== Your instructions ==
Only the lines from the line containing "Image resolution: width=800" through the final line of the entries should be printed, exactly as given, with the pictures left out.

== Segment start ==

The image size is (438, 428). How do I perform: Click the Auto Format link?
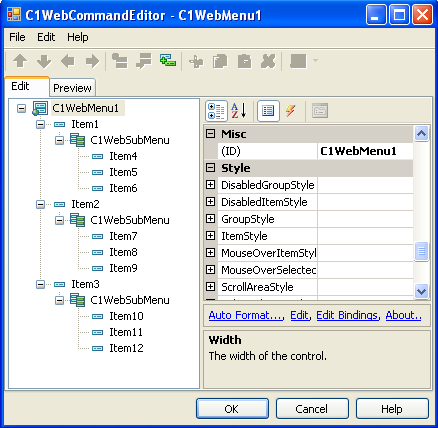pyautogui.click(x=245, y=315)
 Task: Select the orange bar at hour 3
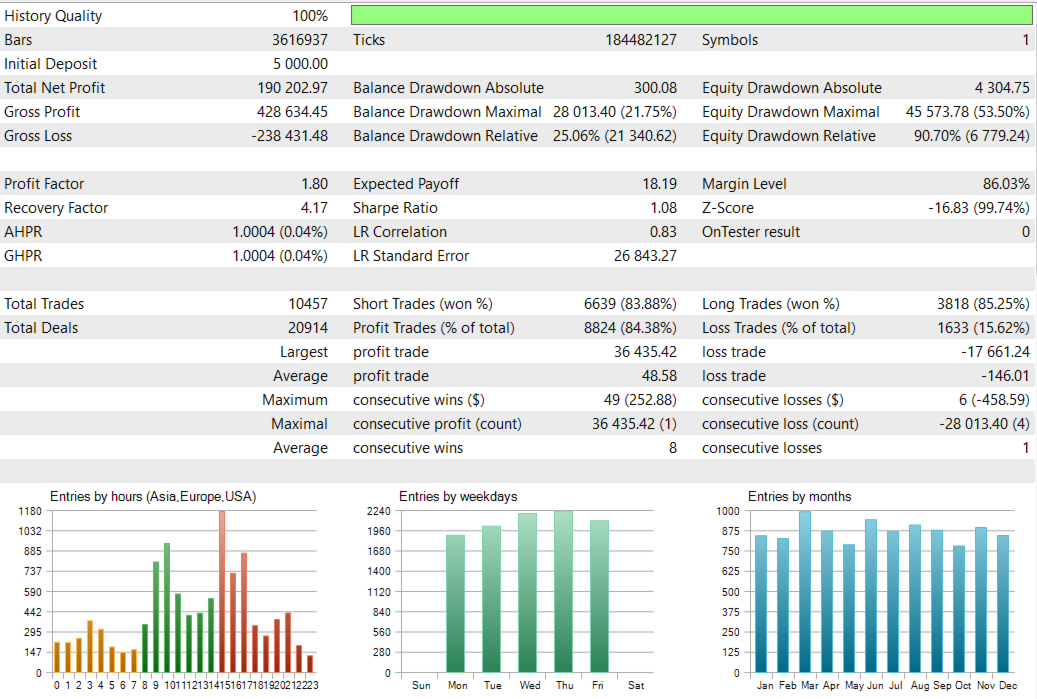pyautogui.click(x=90, y=647)
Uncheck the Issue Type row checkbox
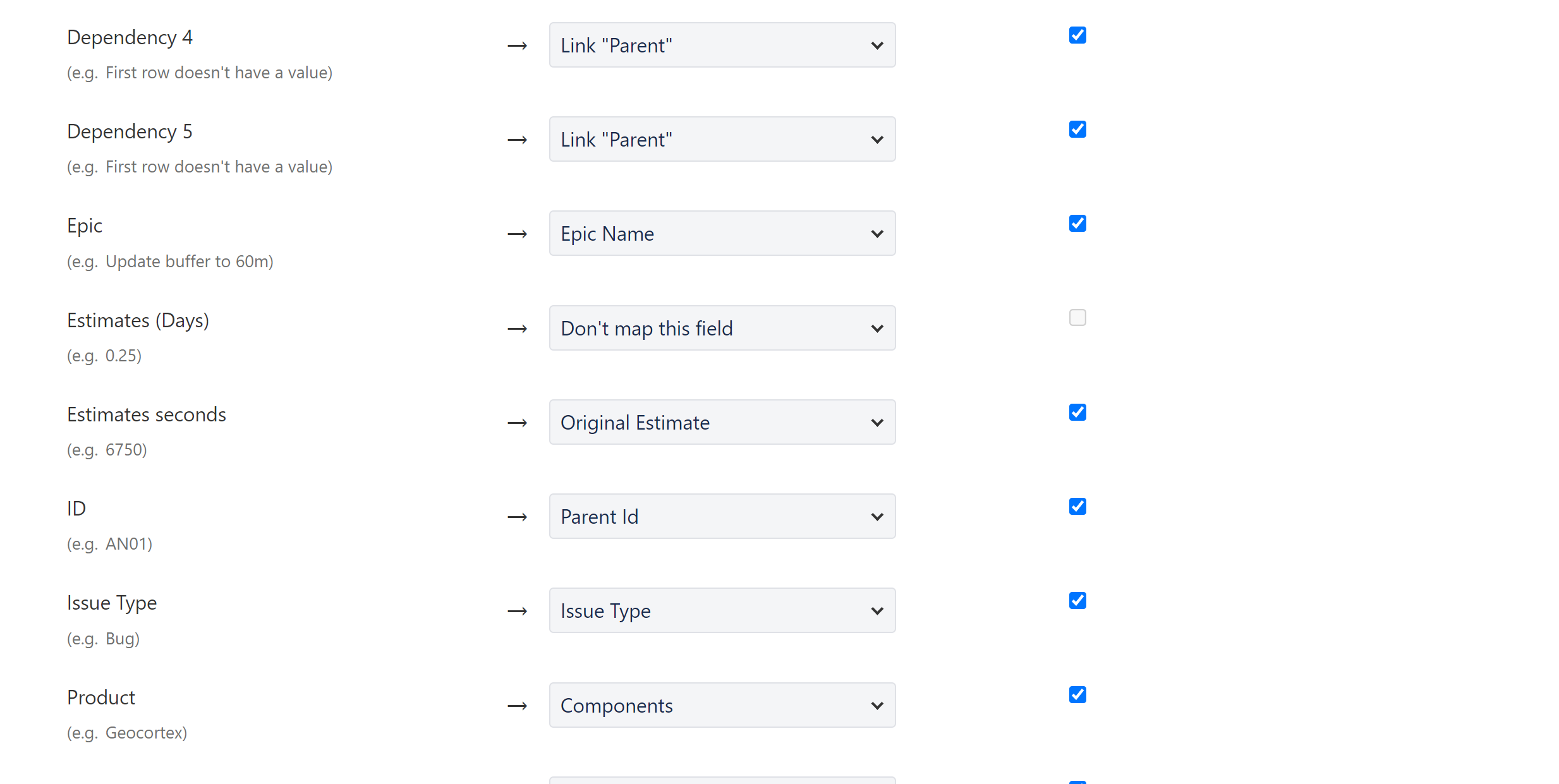Screen dimensions: 1559x784 [1077, 601]
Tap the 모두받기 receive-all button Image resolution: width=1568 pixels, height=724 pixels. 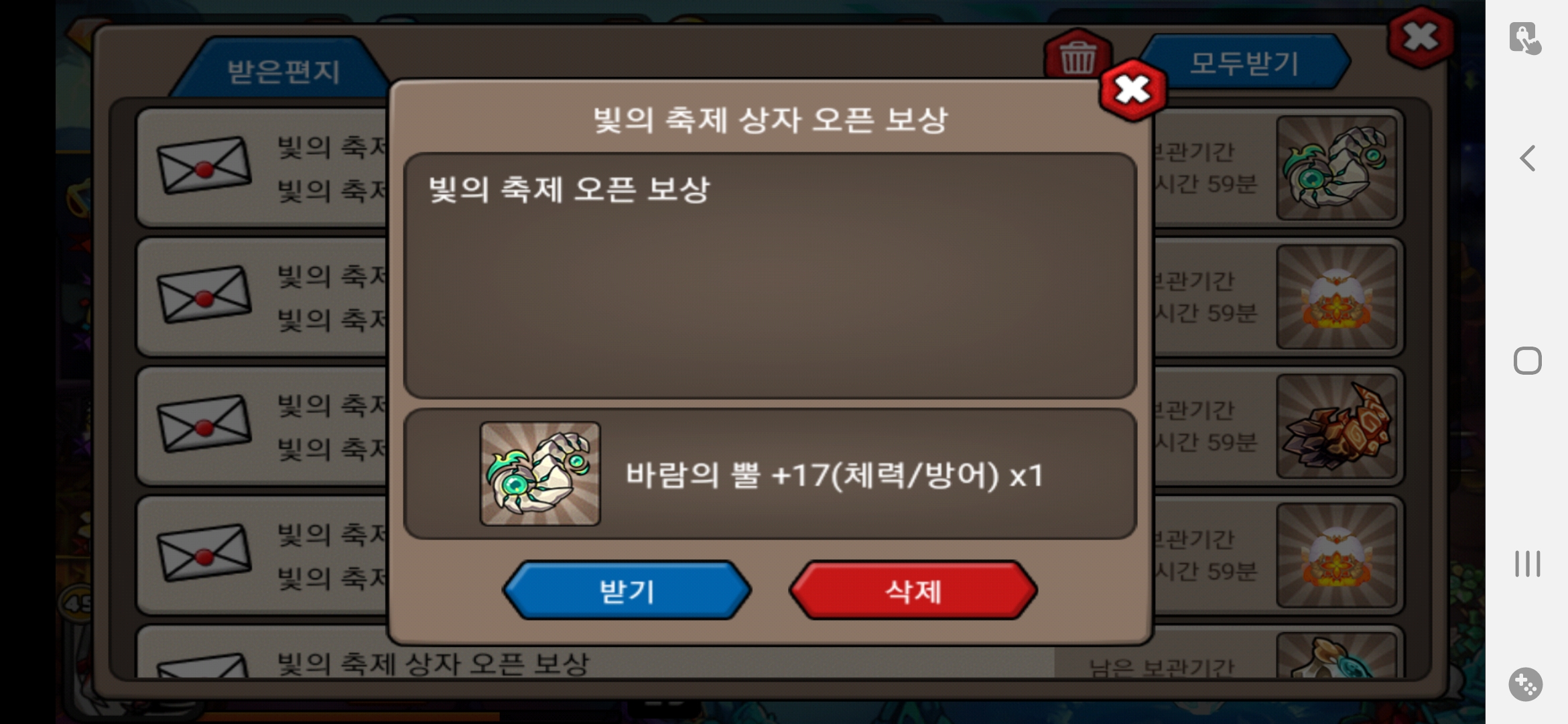point(1245,63)
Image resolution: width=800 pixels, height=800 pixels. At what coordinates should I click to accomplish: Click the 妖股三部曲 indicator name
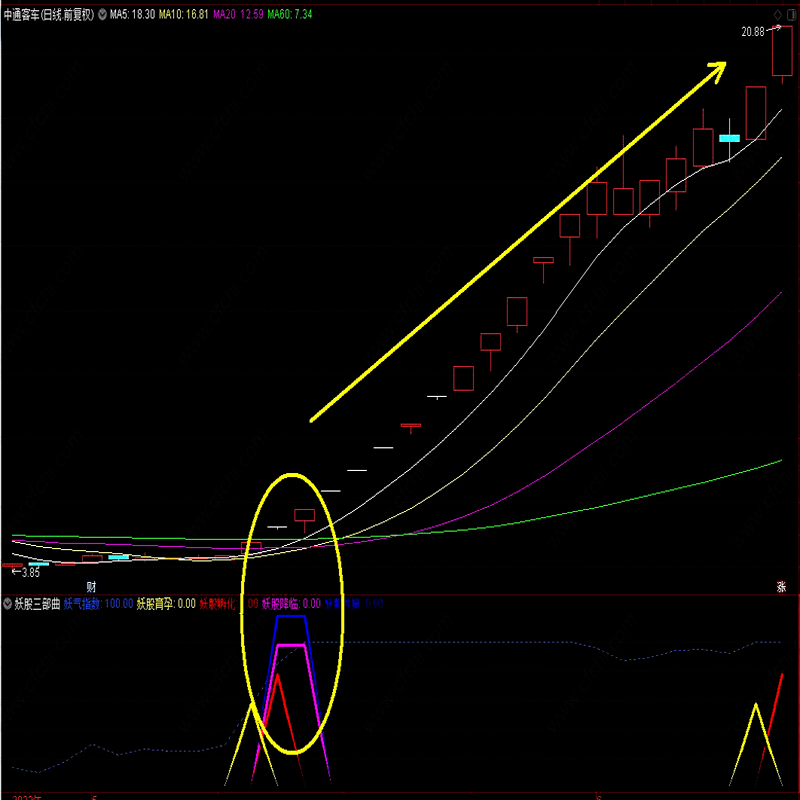tap(38, 604)
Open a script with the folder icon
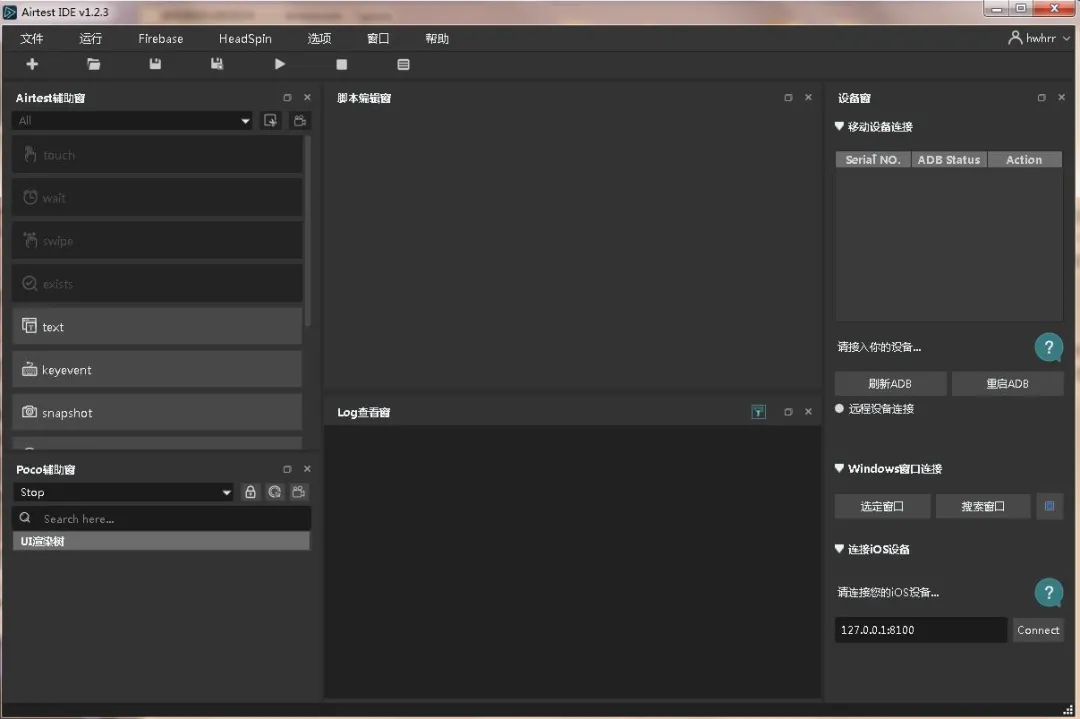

== Segment end ==

== Response area ==
Image resolution: width=800 pixels, height=800 pixels. At what coordinates should I click to accomplish: Click the 妖股三部曲 indicator name
tap(38, 604)
Open a script with the folder icon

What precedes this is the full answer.